Stanley Aronowitz, who died last month at age 88, brought people together for critical, imaginative thinking not limited to narrow topics or narrow approaches. You didn’t have to be credentialed or famous to get his attention — you just had to want a better world.

Stanley Aronowitz's life was about making alternative spaces for thinking. (Verso)

As a young leftist, I read everything I could find by Stanley Aronowitz. Then one day, I wrote to him. I was about to take a job as a union researcher, but I felt like I should go back to school. I wanted his advice.

He wrote right back and said to call him. We ended up talking for hours. We talked about the book on education he was working on at the time, Against Schooling. We talked about Henri Lefebvre’s Critique of Everyday Life. We talked about what it would take for the labor movement to have its own schools and media.

Stanley didn’t have to talk to me. I wasn’t his student. I had no position or title. My only credential was the desire to think about how another world was possible and how we would win it.

Aronowitz said he gave his first political speeches at fifteen, campaigning in 1948 for Henry Wallace and the Progressive Party.

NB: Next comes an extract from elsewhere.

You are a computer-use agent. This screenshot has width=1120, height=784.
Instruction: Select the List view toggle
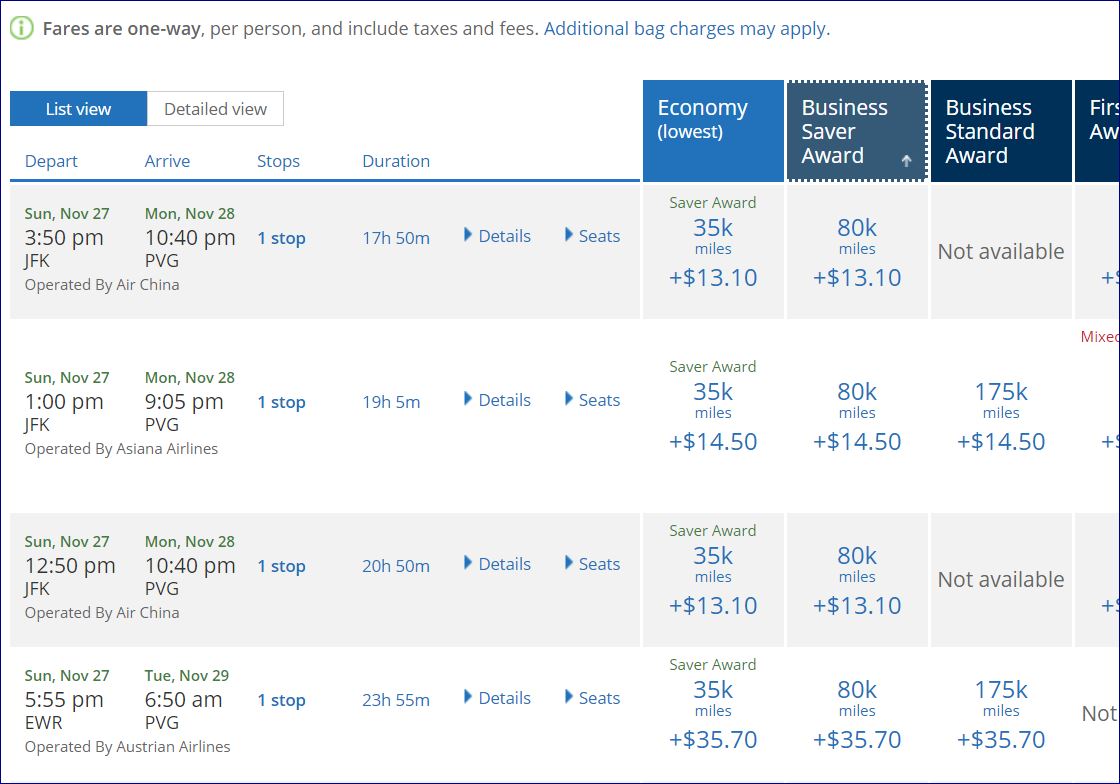pos(78,109)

I think what I was looking for in Stanley’s writing was something like what Stanley was looking for when he showed up as a teenager at the Jefferson School. A worker education school run by the Communist Party, the Jefferson School was where Stanley said he got his real education.

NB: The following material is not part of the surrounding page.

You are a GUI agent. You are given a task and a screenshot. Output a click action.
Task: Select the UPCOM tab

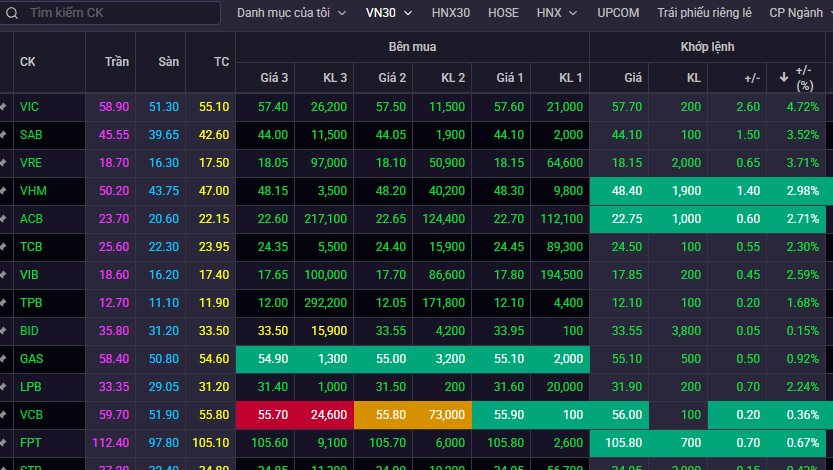[x=618, y=14]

The school, located in the 1940s and early ’50s in a former warehouse at Sixth Avenue and 16th Street in Manhattan, taught not just party ideology but classes in history, literature, philosophy, psychology, art, music, dance, and theater. The Jefferson School gave young Stanley intellectual resources with which to question the limitations of both the dominant society and the Communist Party.

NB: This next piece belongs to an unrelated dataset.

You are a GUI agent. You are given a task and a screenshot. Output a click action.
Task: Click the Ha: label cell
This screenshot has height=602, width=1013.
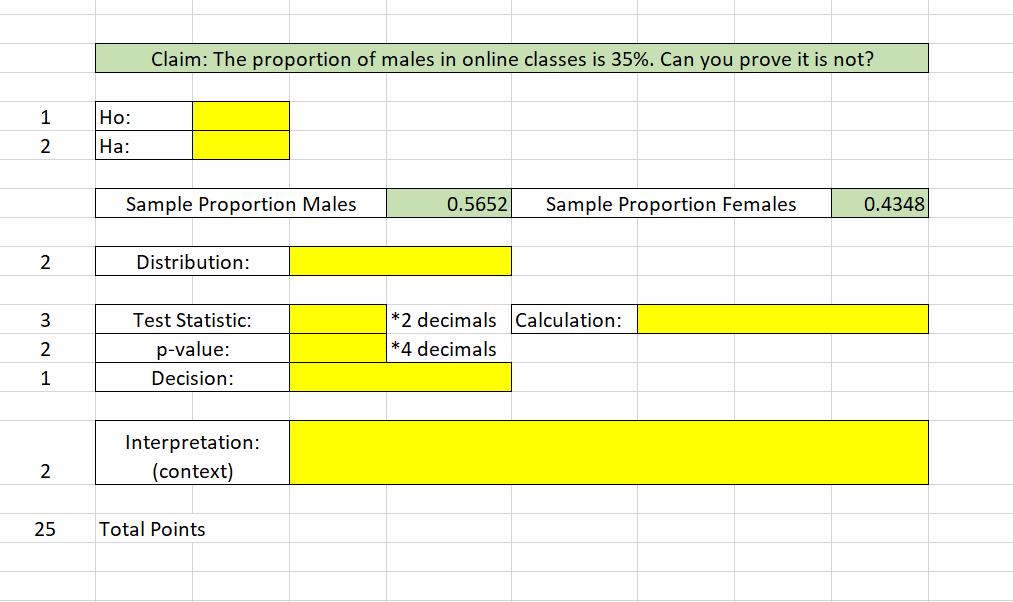click(x=143, y=145)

His first book, False Promises: The Shaping of American Working Class Consciousness, came out in 1973 after he had worked as a steelworker and then as an organizer with the Amalgamated Clothing Workers, and the Oil, Chemical, and Atomic Workers. Stanley’s analysis in False Promises of the labor movement’s obstacles brought together labor history, psychoanalysis, studies of technology and media, and his own working and organizing experiences. He wrote of how “leisure becomes the refuge from dehumanization.”

The thought of transforming conditions of exploitation and domination can feel unthinkable, overwhelming, blocked. At least a temporary feeling of freedom might be found in leisure, as Jamie McCallum, a sociologist and former student of Stanely’s, recently wrote. But a retreat from public life to private leisure can leave conditions of exploitation and domination unchallenged and untransformed. Exploitation and domination intensify, and even the time and space for leisure end up threatened. Stanley took this analysis and turned it into a lifelong quest to make a new public culture, where the thought of social transformation becomes thinkable.

So much of Stanley’s life was about making alternative spaces for thinking. When he was a steelworker, he organized reading groups with other steelworkers during lunch breaks and after work. He later helped organize alternative institutions such as the Free University of New York, the Free Association, Left Forum, and the Institute for Radical Imagination.

In memory of Stanley Aronowitz, I dream of a Stanley School. The only admissions criteria would be a desire to think about how another world might be possible. The purpose of Stanley School would not be to train cadre in Stanley Aronowitz Thought, but to bring people together for critical, imaginative thinking not limited to narrow topics or narrow approaches. Stanley School would not be anti-academic, but it also would not be dependent on academic institutions.

Stanley insisted that if we are serious about undoing exploitation and domination, it is crucial to understand and transform science and technology. Like the kinds of thinking going on in the tech worker magazine Logic and the revived Science for the People, Stanley School would be a place to think about the relationships of science, technology, labor, and power. As Stanley did in over a dozen books, the Stanley School would make connections across spheres of knowledge and life too often assumed to be disconnected.

There is still a lot to learn from Stanley’s writing. And there’s even more to learn from his example of being willing to talk to anyone who has a desire to think about how another, better world might be possible.